= Beginning of Section =

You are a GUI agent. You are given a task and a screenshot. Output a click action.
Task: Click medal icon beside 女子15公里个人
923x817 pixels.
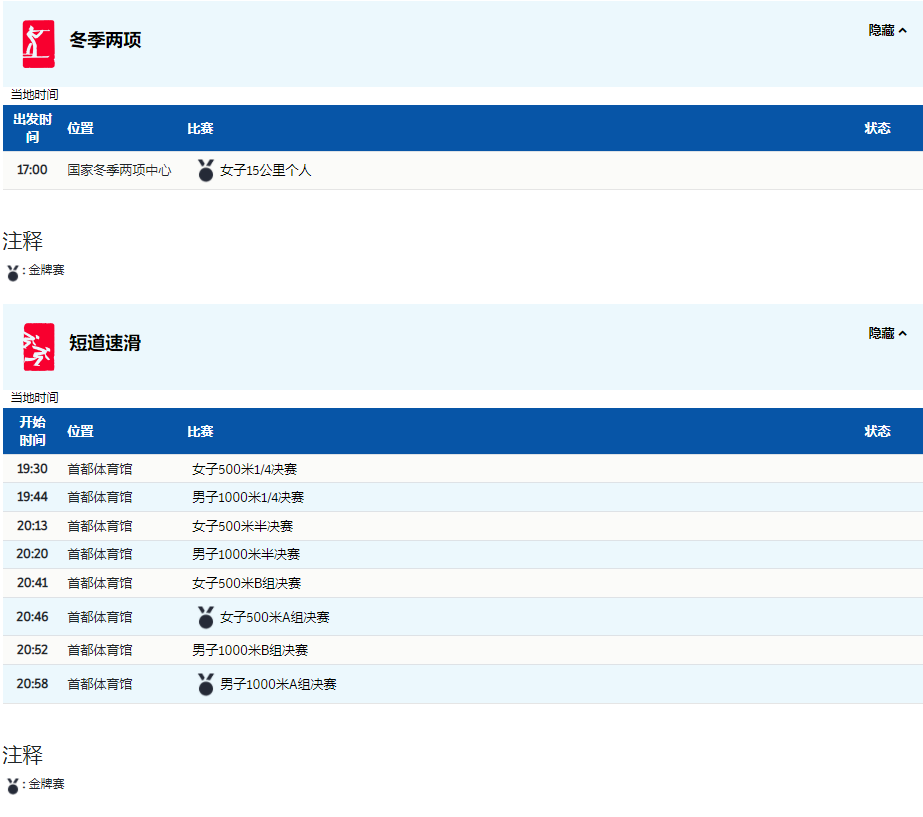pyautogui.click(x=206, y=170)
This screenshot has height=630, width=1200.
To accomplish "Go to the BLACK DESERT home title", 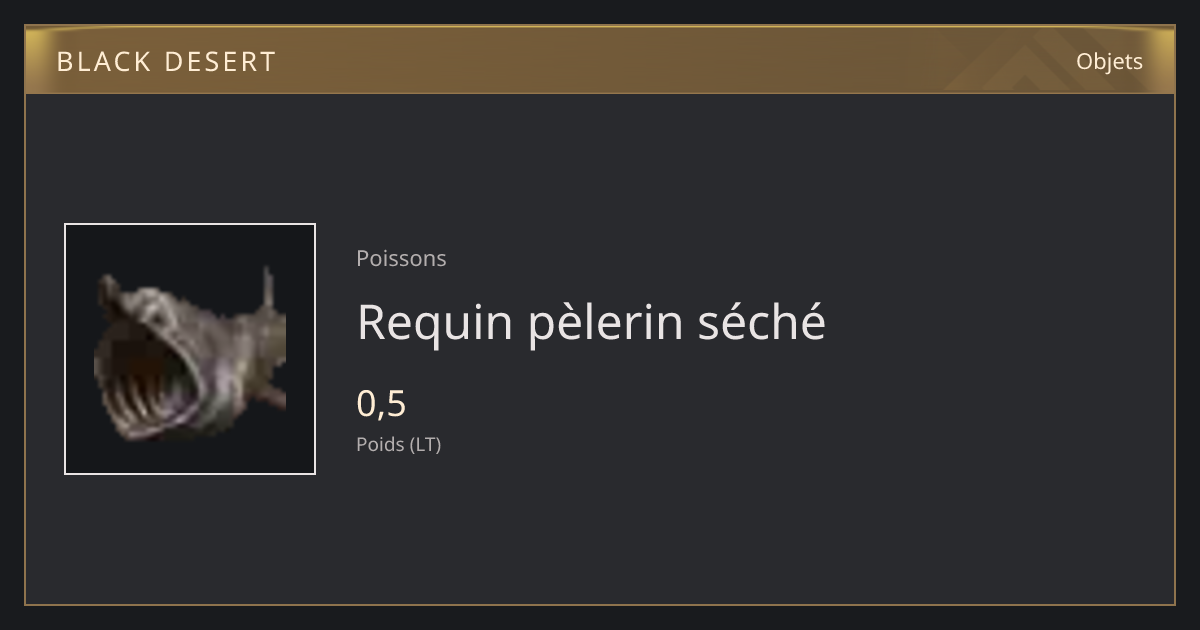I will tap(166, 62).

= End of Section =

» **Instructions for the task**: From the data above, count the lines where "screenshot" occurs and give that figure and nothing else.

» **Response area**: 2